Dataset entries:
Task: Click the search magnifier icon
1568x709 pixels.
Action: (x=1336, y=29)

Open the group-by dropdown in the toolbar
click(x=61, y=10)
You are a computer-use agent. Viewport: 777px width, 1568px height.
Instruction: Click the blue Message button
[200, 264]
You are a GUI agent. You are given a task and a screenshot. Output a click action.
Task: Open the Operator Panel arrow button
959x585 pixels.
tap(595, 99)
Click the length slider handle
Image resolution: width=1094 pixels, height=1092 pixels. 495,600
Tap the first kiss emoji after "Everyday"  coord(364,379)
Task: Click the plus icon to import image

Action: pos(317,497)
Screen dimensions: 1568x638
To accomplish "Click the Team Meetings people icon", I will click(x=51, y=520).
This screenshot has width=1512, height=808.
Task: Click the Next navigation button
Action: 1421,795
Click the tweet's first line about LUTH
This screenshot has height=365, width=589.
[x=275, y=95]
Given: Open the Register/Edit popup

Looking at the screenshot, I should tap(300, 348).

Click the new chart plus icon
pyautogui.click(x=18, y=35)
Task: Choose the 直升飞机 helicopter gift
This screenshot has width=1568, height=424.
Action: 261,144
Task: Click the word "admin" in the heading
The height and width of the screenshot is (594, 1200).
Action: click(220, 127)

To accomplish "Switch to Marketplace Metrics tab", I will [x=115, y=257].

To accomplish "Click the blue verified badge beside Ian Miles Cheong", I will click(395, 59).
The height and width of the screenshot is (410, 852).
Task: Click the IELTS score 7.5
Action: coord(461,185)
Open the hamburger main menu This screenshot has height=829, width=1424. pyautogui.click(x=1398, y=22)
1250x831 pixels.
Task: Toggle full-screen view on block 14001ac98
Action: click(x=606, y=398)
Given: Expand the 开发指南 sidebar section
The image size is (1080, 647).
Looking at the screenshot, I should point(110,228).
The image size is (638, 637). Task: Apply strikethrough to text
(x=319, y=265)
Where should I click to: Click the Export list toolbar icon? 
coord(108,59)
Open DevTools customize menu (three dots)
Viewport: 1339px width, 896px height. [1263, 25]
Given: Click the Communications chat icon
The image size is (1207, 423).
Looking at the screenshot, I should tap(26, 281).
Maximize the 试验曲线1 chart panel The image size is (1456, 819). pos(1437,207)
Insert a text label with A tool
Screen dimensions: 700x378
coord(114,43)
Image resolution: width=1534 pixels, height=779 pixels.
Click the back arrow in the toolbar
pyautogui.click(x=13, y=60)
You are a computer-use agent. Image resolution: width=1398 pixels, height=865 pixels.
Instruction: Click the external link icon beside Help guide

# Work item:
An exact copy of the lines from the one containing "The image size is (1207, 423)." through the end of the entries is required, and nothing beyond them.

# Exercise output:
The image size is (1207, 423).
Looking at the screenshot, I should tap(26, 281).
Maximize the 试验曲线1 chart panel The image size is (1456, 819). pos(1437,207)
Insert a text label with A tool
Screen dimensions: 700x378
coord(114,43)
Image resolution: width=1534 pixels, height=779 pixels.
Click the back arrow in the toolbar
pyautogui.click(x=13, y=60)
You are a computer-use agent. Image resolution: width=1398 pixels, height=865 pixels.
Instruction: Click the external link icon beside Help guide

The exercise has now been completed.